-- begin --

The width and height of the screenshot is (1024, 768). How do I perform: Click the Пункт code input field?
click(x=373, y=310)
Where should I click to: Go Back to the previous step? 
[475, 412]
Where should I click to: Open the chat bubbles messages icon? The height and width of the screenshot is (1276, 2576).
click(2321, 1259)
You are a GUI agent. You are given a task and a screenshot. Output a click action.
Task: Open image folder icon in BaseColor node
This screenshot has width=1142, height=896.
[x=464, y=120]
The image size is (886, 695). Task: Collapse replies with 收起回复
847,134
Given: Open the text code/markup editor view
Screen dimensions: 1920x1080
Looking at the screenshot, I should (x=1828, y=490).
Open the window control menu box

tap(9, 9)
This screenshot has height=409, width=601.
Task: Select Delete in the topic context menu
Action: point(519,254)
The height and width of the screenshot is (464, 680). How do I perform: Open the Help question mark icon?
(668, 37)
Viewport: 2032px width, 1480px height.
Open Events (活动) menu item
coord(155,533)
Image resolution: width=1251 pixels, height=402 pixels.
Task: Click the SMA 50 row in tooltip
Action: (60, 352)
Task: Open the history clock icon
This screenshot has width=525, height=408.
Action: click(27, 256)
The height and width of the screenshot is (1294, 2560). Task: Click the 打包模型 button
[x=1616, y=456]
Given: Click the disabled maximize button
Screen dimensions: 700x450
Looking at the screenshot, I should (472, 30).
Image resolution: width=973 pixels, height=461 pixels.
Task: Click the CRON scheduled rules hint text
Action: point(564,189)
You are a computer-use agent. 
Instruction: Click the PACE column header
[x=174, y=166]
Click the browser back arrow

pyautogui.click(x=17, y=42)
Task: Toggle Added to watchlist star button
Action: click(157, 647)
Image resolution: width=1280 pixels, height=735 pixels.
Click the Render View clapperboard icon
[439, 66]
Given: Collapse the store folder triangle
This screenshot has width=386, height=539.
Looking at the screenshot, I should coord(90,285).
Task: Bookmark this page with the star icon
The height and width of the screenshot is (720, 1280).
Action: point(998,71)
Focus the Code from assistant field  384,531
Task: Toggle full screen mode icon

-- end --

(Task objective): Could you rewrite the entries from the line containing "The image size" down through the last entry, swapping "icon" for "button" and changing nothing else?

(Output below):
The image size is (886, 695). Task: Collapse replies with 收起回复
847,134
Given: Open the text code/markup editor view
Screen dimensions: 1920x1080
Looking at the screenshot, I should (x=1828, y=490).
Open the window control menu box

tap(9, 9)
This screenshot has height=409, width=601.
Task: Select Delete in the topic context menu
Action: point(519,254)
The height and width of the screenshot is (464, 680). How do I perform: Open the Help question mark button?
(668, 37)
Viewport: 2032px width, 1480px height.
Open Events (活动) menu item
coord(155,533)
Image resolution: width=1251 pixels, height=402 pixels.
Task: Click the SMA 50 row in tooltip
Action: (60, 352)
Task: Open the history clock button
This screenshot has width=525, height=408.
Action: click(27, 256)
The height and width of the screenshot is (1294, 2560). Task: Click the 打包模型 button
[x=1616, y=456]
Given: Click the disabled maximize button
Screen dimensions: 700x450
Looking at the screenshot, I should (472, 30).
Image resolution: width=973 pixels, height=461 pixels.
Task: Click the CRON scheduled rules hint text
Action: point(564,189)
You are a computer-use agent. 
Instruction: Click the PACE column header
[x=174, y=166]
Click the browser back arrow

pyautogui.click(x=17, y=42)
Task: Toggle Added to watchlist star button
Action: click(157, 647)
Image resolution: width=1280 pixels, height=735 pixels.
Click the Render View clapperboard button
[439, 66]
Given: Collapse the store folder triangle
This screenshot has width=386, height=539.
Looking at the screenshot, I should coord(90,285).
Task: Bookmark this page with the star button
The height and width of the screenshot is (720, 1280).
Action: point(998,71)
Focus the Code from assistant field  384,531
Task: Toggle full screen mode button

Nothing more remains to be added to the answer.